Example: netshoot-calico Deployment

This manifest creates a netshoot pod that runs on a master node and has access to Calico's certificates and control sockets.

---
# NOTE: use apps/v1beta1 before 1.9.x and apps/v1beta2 before v1.16.x
apiVersion: apps/v1
kind: Deployment
metadata:
  namespace: kube-system
  name: netshoot-calico-deploy
  labels:
    app: netshoot-calico
spec:
  selector:
    matchLabels:
      app: netshoot
  strategy:
    type: Recreate
  template:
    metadata:
      labels:
        app: netshoot
    spec:
      serviceAccount: cni-plugin
      serviceAccountName: cni-plugin
      hostNetwork: true
      containers:
      - image: nicolaka/netshoot
        name: netshoot
        command: ["ping","localhost"]
        volumeMounts:
        - mountPath: /calico-secrets
          name: etcd-certs
        - mountPath: /var/run/calico/bird.ctl
          name: bird-ctl
        env:
        - name: ETCD_ENDPOINTS
          value: "https://localhost:12378"
        - name: ETCD_CA_CERT_FILE
          valueFrom:
            configMapKeyRef:
              key: etcd_ca
              name: calico-config
        - name: ETCD_KEY_FILE
          valueFrom:
            configMapKeyRef:
              key: etcd_key
              name: calico-config
        - name: ETCD_CERT_FILE
          valueFrom:
            configMapKeyRef:
              key: etcd_cert
              name: calico-config
      volumes:
        - name: etcd-certs
          secret:
           defaultMode: 420
           secretName: calico-etcd-secrets
        - name: bird-ctl
          hostPath:
            path: /var/run/calico/bird.ctl
      nodeSelector:
        node-role.kubernetes.io/master: ""

Breakdown of the Configuration

  • namespace: kube-system: Deployed into the kube-system namespace where control plane components often reside.
  • hostNetwork: true: The pod runs in the host's network namespace, allowing it to connect to services running on the node's localhost, such as etcd.
  • nodeSelector: This ensures the pod is scheduled only on nodes with the node-role.kubernetes.io/master label, where the etcd cluster and Calico control plane components are typically running.
  • volumeMounts & volumes:
    • etcd-certs: The calico-etcd-secrets secret, which contains the client certificates for authenticating with etcd, is mounted into the pod.
    • bird-ctl: The BIRD control socket (bird.ctl) is mounted from the host into the pod.

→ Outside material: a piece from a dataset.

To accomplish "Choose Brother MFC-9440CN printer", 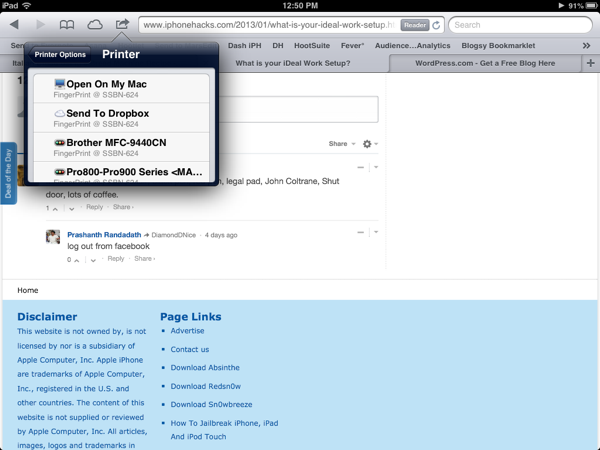I will point(116,143).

This allows you to interact with the BIRD routing daemon using tools like birdctl.
  • env: Environment variables are configured to point calicoctl to the correct etcd endpoint and certificate files, enabling it to communicate with the Calico datastore.

With this setup, you can kubectl exec into the netshoot pod and run calicoctl commands to debug Calico network policies, IP pools, and BGP peering sessions.